Saved data entries

-=-=-

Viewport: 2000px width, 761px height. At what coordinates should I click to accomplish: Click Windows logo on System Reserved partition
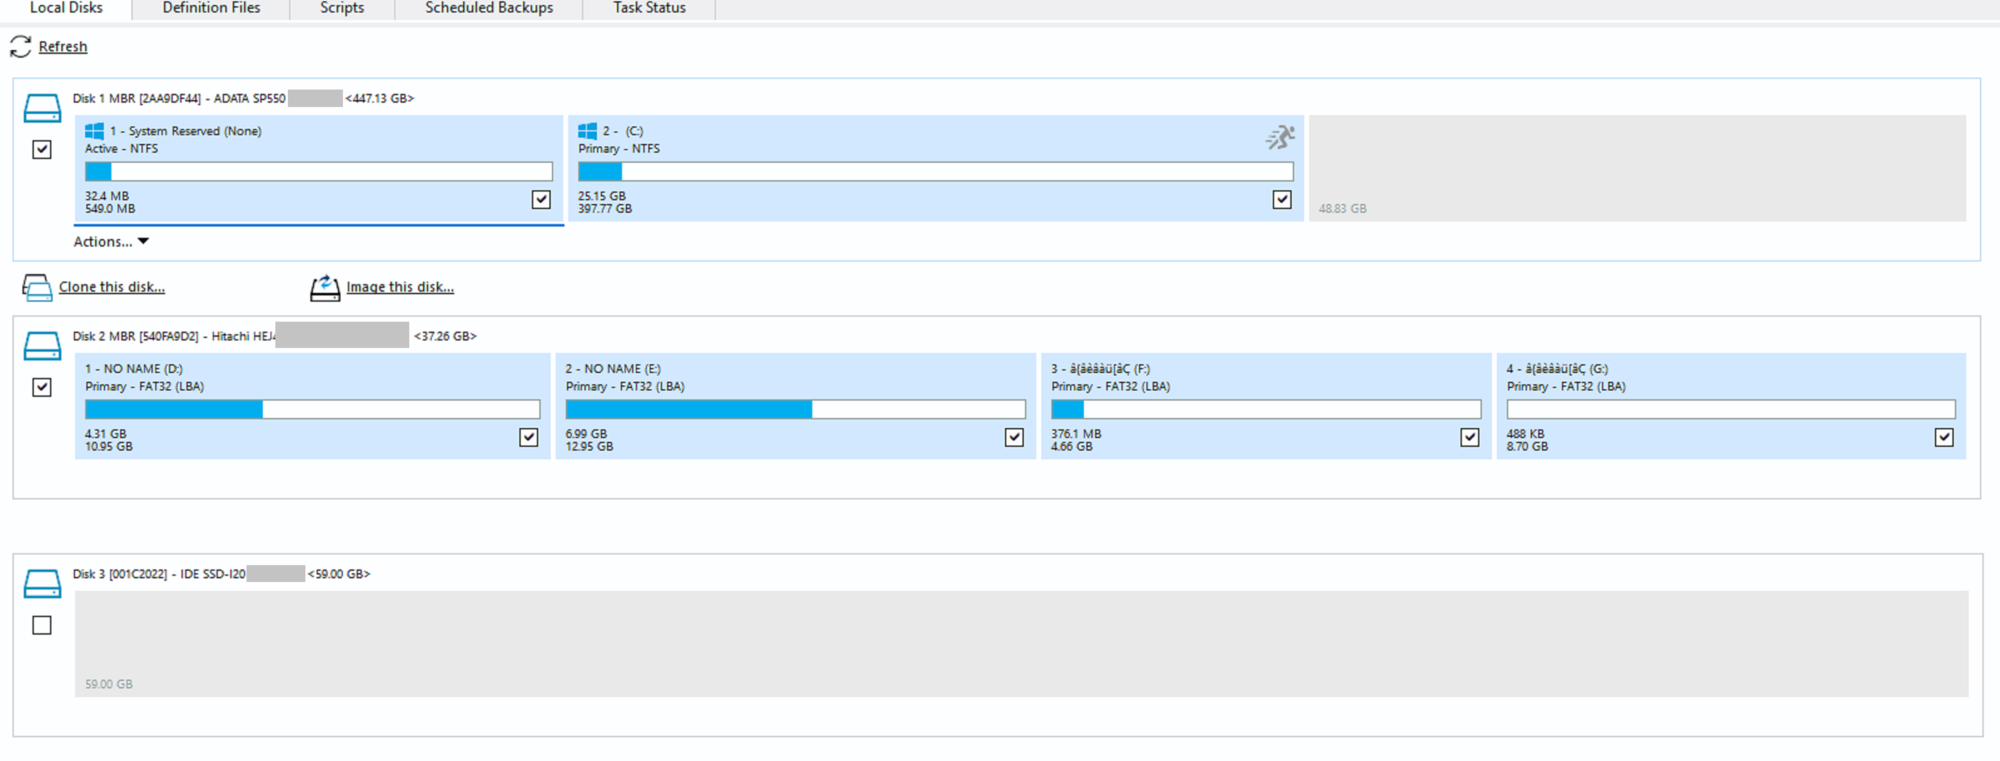95,131
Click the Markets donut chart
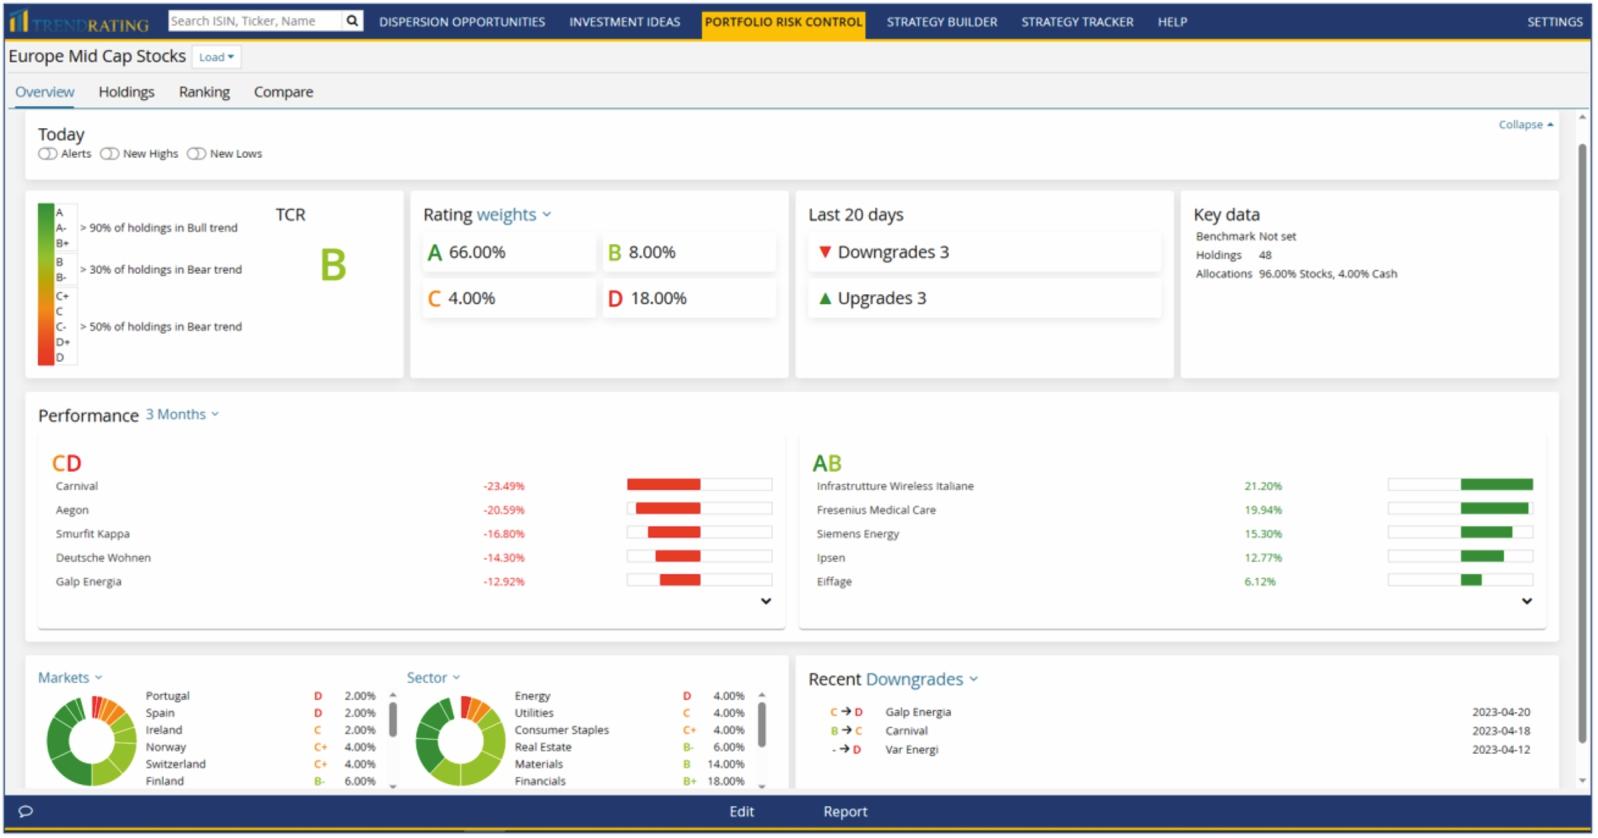1598x838 pixels. 91,741
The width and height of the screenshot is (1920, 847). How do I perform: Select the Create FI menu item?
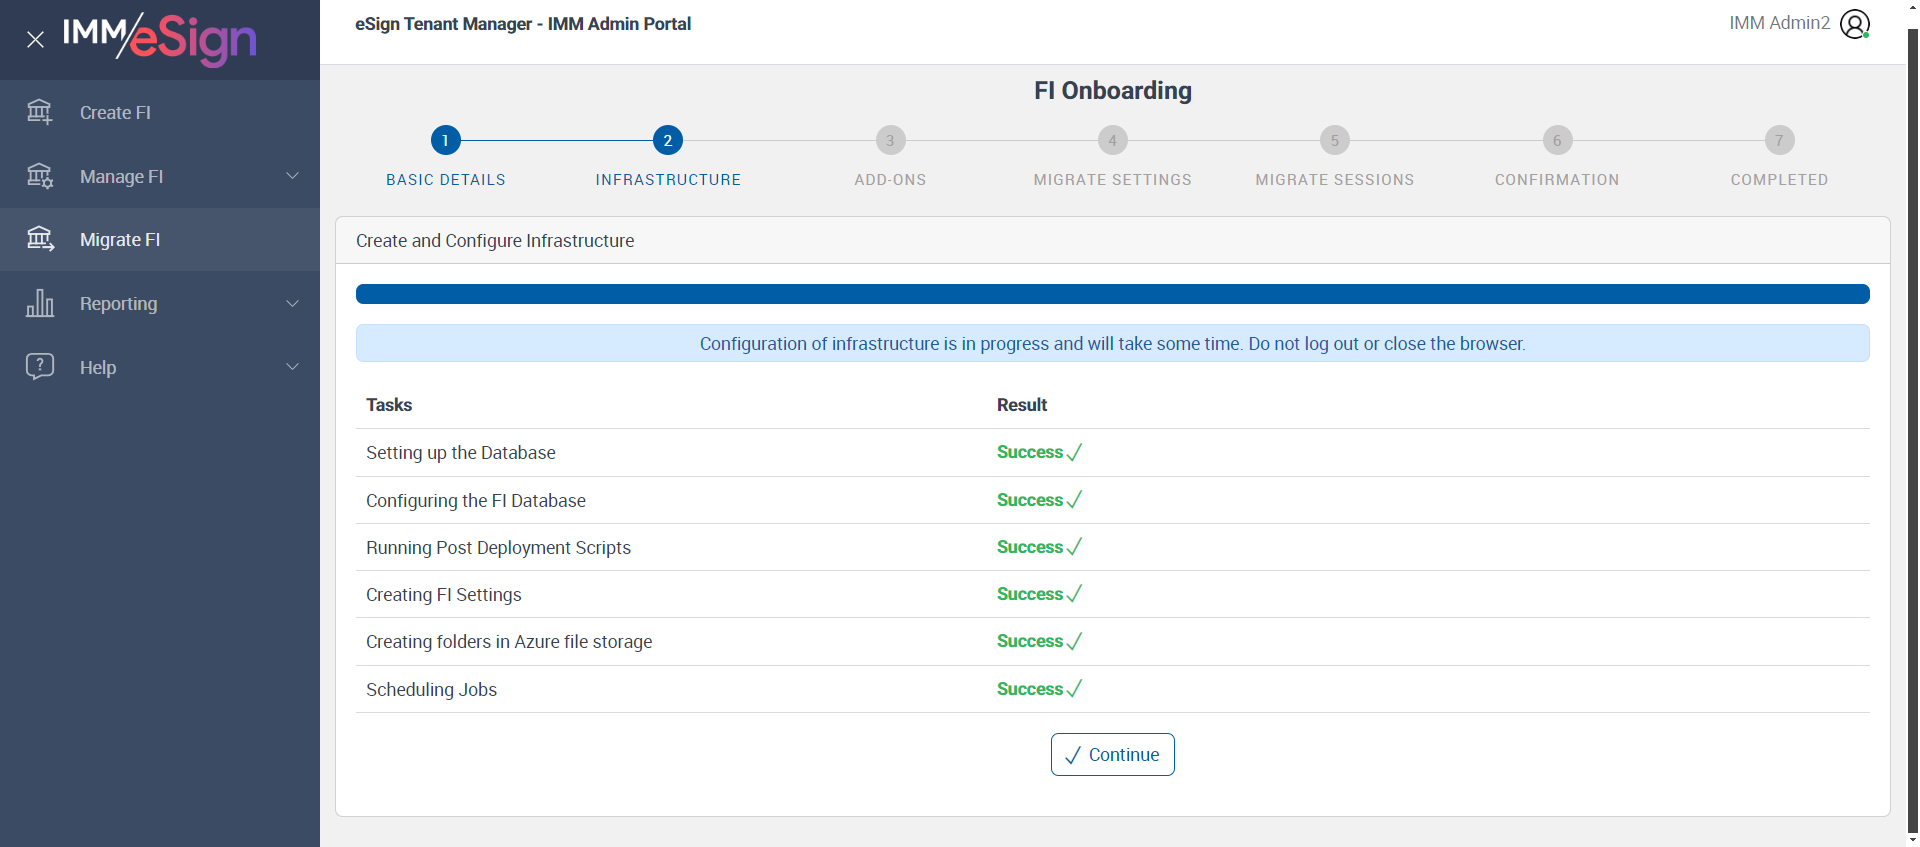click(x=160, y=112)
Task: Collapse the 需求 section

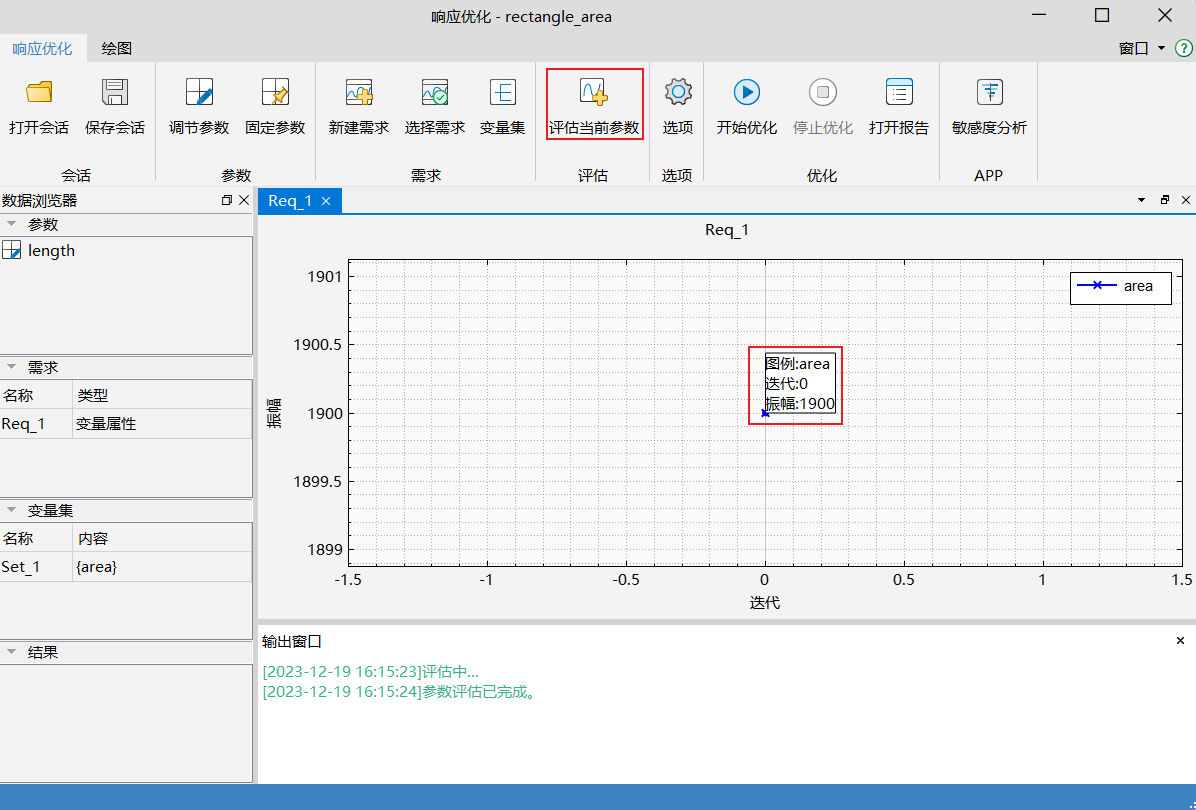Action: [x=12, y=367]
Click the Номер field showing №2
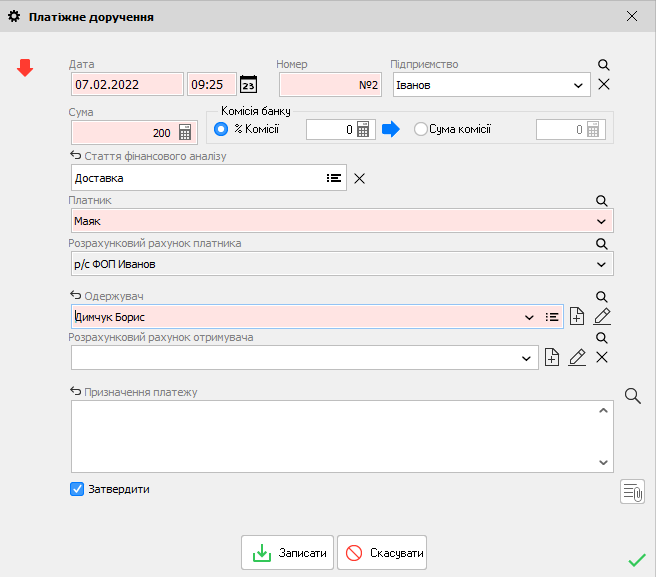 [330, 85]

-=-=-

• WORK ORDER
Pictures stay out of this copy. Retype exactly the lines from the one with "Task: Collapse the 需求 section" through the last line of the data, both ends included, and nothing more.

• SOLVED PROBLEM
Task: Collapse the 需求 section

Action: [x=12, y=367]
Click the Номер field showing №2
 [330, 85]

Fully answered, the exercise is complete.